Aim: Copy each of the following records word for word, leaving nothing out and changing nothing.
________
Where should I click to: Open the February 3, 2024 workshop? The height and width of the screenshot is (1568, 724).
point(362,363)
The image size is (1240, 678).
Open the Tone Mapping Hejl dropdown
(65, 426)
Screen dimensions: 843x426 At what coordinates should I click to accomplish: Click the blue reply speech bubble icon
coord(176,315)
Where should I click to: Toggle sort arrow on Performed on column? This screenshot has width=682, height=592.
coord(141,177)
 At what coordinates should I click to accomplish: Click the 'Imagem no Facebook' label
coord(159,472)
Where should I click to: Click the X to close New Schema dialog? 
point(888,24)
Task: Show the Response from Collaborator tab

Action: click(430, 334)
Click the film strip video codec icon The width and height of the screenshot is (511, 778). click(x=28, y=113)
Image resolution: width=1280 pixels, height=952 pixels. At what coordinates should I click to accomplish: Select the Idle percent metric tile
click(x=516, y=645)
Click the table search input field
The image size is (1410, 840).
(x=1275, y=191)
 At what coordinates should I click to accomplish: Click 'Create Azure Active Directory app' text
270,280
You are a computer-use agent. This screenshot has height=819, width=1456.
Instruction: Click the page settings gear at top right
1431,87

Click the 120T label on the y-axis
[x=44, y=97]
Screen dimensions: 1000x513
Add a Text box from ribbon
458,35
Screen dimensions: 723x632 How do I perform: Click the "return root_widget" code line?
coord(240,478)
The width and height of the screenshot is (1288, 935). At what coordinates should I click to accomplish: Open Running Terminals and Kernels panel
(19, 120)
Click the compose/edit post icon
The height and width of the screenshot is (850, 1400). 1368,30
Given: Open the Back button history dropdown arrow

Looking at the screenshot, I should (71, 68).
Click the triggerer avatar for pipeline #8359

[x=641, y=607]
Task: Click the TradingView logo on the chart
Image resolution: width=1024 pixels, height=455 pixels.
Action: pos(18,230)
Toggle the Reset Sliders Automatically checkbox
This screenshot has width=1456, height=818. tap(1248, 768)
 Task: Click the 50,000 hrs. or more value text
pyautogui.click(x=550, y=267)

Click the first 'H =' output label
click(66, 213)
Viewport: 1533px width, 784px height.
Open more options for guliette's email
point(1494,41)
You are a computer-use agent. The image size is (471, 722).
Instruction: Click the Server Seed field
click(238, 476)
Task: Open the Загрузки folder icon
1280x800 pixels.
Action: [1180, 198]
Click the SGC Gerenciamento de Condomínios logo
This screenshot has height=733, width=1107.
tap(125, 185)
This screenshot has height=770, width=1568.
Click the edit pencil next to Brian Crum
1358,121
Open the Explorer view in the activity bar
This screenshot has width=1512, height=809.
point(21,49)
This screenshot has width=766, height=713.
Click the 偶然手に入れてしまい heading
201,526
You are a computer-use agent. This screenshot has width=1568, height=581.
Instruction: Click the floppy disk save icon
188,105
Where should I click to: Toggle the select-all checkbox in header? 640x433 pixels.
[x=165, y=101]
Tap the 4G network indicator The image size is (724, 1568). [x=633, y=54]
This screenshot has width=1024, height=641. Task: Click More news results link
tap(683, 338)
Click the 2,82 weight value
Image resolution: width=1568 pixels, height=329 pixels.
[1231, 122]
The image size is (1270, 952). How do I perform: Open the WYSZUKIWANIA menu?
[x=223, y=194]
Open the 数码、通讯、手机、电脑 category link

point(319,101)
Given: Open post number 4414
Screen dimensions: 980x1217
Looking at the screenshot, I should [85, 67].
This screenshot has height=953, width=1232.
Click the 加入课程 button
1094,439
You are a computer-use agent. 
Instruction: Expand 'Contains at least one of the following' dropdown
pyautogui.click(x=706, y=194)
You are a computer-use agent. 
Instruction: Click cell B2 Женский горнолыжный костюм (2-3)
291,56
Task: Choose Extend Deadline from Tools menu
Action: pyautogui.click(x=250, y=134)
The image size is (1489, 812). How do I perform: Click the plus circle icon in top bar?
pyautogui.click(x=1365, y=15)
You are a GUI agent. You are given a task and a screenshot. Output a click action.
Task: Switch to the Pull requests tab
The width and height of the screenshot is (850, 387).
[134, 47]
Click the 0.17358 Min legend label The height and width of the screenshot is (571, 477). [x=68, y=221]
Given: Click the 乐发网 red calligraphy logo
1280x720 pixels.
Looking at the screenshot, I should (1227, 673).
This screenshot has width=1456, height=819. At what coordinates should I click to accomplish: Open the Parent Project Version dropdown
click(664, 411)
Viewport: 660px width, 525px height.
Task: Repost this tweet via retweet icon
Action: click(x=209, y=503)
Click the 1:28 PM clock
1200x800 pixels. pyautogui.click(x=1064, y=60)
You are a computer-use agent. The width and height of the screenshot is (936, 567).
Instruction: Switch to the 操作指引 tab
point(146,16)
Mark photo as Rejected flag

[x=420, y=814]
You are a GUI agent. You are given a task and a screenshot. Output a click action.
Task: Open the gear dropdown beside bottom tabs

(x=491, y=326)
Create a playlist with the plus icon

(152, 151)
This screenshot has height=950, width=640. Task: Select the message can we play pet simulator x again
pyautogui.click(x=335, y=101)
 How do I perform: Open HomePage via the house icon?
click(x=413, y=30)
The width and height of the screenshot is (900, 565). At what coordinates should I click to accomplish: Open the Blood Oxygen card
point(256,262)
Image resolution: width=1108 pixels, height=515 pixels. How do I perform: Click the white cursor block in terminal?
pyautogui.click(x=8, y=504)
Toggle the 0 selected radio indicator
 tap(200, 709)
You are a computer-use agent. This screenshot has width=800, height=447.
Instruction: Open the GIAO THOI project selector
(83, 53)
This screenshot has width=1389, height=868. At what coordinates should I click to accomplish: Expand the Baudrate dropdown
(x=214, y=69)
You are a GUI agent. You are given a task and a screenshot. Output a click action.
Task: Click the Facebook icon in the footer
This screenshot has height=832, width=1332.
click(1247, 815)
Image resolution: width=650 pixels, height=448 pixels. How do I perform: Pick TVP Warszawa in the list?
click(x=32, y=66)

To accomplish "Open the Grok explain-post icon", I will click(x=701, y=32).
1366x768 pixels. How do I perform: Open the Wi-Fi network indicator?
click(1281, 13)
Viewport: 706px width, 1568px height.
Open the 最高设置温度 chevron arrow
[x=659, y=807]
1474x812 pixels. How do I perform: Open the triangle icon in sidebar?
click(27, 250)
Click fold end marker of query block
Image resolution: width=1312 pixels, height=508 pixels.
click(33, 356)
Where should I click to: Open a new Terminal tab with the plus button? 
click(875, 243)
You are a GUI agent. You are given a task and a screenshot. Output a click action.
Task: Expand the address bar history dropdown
________
Result for this exercise:
Where should I click to: Open the February 3, 2024 workshop? The height and width of the screenshot is (1568, 724).
point(362,363)
The image size is (1240, 678).
Open the Tone Mapping Hejl dropdown
(65, 426)
Screen dimensions: 843x426 At what coordinates should I click to accomplish: Click the blue reply speech bubble icon
coord(176,315)
Where should I click to: Toggle sort arrow on Performed on column? This screenshot has width=682, height=592.
coord(141,177)
 At what coordinates should I click to accomplish: Click the 'Imagem no Facebook' label
coord(159,472)
Where should I click to: Click the X to close New Schema dialog? 
point(888,24)
Task: Show the Response from Collaborator tab

Action: click(430, 334)
Click the film strip video codec icon The width and height of the screenshot is (511, 778). click(x=28, y=113)
Image resolution: width=1280 pixels, height=952 pixels. At what coordinates should I click to accomplish: Select the Idle percent metric tile
click(x=516, y=645)
Click the table search input field
The image size is (1410, 840).
(x=1275, y=191)
 At what coordinates should I click to accomplish: Click 'Create Azure Active Directory app' text
270,280
You are a computer-use agent. This screenshot has height=819, width=1456.
Instruction: Click the page settings gear at top right
1431,87

Click the 120T label on the y-axis
[x=44, y=97]
Screen dimensions: 1000x513
Add a Text box from ribbon
458,35
Screen dimensions: 723x632 How do I perform: Click the "return root_widget" code line?
coord(240,478)
The width and height of the screenshot is (1288, 935). At what coordinates should I click to accomplish: Open Running Terminals and Kernels panel
(19, 120)
Click the compose/edit post icon
The height and width of the screenshot is (850, 1400). 1368,30
Given: Open the Back button history dropdown arrow

Looking at the screenshot, I should (71, 68).
Click the triggerer avatar for pipeline #8359

[x=641, y=607]
Task: Click the TradingView logo on the chart
Image resolution: width=1024 pixels, height=455 pixels.
Action: pos(18,230)
Toggle the Reset Sliders Automatically checkbox
This screenshot has width=1456, height=818. tap(1248, 768)
 Task: Click the 50,000 hrs. or more value text
pyautogui.click(x=550, y=267)

Click the first 'H =' output label
click(66, 213)
Viewport: 1533px width, 784px height.
Open more options for guliette's email
point(1494,41)
You are a computer-use agent. The image size is (471, 722).
Instruction: Click the Server Seed field
click(238, 476)
Task: Open the Загрузки folder icon
1280x800 pixels.
Action: [1180, 198]
Click the SGC Gerenciamento de Condomínios logo
This screenshot has height=733, width=1107.
tap(125, 185)
This screenshot has height=770, width=1568.
Click the edit pencil next to Brian Crum
1358,121
Open the Explorer view in the activity bar
This screenshot has width=1512, height=809.
point(21,49)
This screenshot has width=766, height=713.
Click the 偶然手に入れてしまい heading
201,526
You are a computer-use agent. This screenshot has width=1568, height=581.
Instruction: Click the floppy disk save icon
188,105
Where should I click to: Toggle the select-all checkbox in header? 640x433 pixels.
[x=165, y=101]
Tap the 4G network indicator The image size is (724, 1568). [x=633, y=54]
This screenshot has width=1024, height=641. Task: Click More news results link
tap(683, 338)
Click the 2,82 weight value
Image resolution: width=1568 pixels, height=329 pixels.
[1231, 122]
The image size is (1270, 952). How do I perform: Open the WYSZUKIWANIA menu?
[x=223, y=194]
Open the 数码、通讯、手机、电脑 category link

point(319,101)
Given: Open post number 4414
Screen dimensions: 980x1217
Looking at the screenshot, I should [85, 67].
This screenshot has height=953, width=1232.
Click the 加入课程 button
1094,439
You are a computer-use agent. 
Instruction: Expand 'Contains at least one of the following' dropdown
pyautogui.click(x=706, y=194)
You are a computer-use agent. 
Instruction: Click cell B2 Женский горнолыжный костюм (2-3)
291,56
Task: Choose Extend Deadline from Tools menu
Action: pyautogui.click(x=250, y=134)
The image size is (1489, 812). How do I perform: Click the plus circle icon in top bar?
pyautogui.click(x=1365, y=15)
You are a GUI agent. You are given a task and a screenshot. Output a click action.
Task: Switch to the Pull requests tab
The width and height of the screenshot is (850, 387).
[134, 47]
Click the 0.17358 Min legend label The height and width of the screenshot is (571, 477). [x=68, y=221]
Given: Click the 乐发网 red calligraphy logo
1280x720 pixels.
Looking at the screenshot, I should (1227, 673).
This screenshot has width=1456, height=819. At what coordinates should I click to accomplish: Open the Parent Project Version dropdown
click(664, 411)
Viewport: 660px width, 525px height.
Task: Repost this tweet via retweet icon
Action: click(x=209, y=503)
Click the 1:28 PM clock
1200x800 pixels. pyautogui.click(x=1064, y=60)
You are a computer-use agent. The width and height of the screenshot is (936, 567).
Instruction: Switch to the 操作指引 tab
point(146,16)
Mark photo as Rejected flag

[x=420, y=814]
You are a GUI agent. You are given a task and a screenshot. Output a click action.
Task: Open the gear dropdown beside bottom tabs

(x=491, y=326)
Create a playlist with the plus icon

(152, 151)
This screenshot has height=950, width=640. Task: Select the message can we play pet simulator x again
pyautogui.click(x=335, y=101)
 How do I perform: Open HomePage via the house icon?
click(x=413, y=30)
The width and height of the screenshot is (900, 565). At what coordinates should I click to accomplish: Open the Blood Oxygen card
point(256,262)
Image resolution: width=1108 pixels, height=515 pixels. How do I perform: Click the white cursor block in terminal?
pyautogui.click(x=8, y=504)
Toggle the 0 selected radio indicator
 tap(200, 709)
You are a computer-use agent. This screenshot has width=800, height=447.
Instruction: Open the GIAO THOI project selector
(83, 53)
This screenshot has width=1389, height=868. At what coordinates should I click to accomplish: Expand the Baudrate dropdown
(x=214, y=69)
You are a GUI agent. You are given a task and a screenshot. Output a click action.
Task: Click the Facebook icon in the footer
This screenshot has height=832, width=1332.
click(1247, 815)
Image resolution: width=650 pixels, height=448 pixels. How do I perform: Pick TVP Warszawa in the list?
click(x=32, y=66)

To accomplish "Open the Grok explain-post icon", I will click(x=701, y=32).
1366x768 pixels. How do I perform: Open the Wi-Fi network indicator?
click(1281, 13)
Viewport: 706px width, 1568px height.
Open the 最高设置温度 chevron arrow
[x=659, y=807]
1474x812 pixels. How do I perform: Open the triangle icon in sidebar?
click(27, 250)
Click fold end marker of query block
Image resolution: width=1312 pixels, height=508 pixels.
click(33, 356)
Where should I click to: Open a new Terminal tab with the plus button? 
click(875, 243)
You are a GUI agent. You are given a task and a screenshot. Output a click action.
Task: Expand the address bar history dropdown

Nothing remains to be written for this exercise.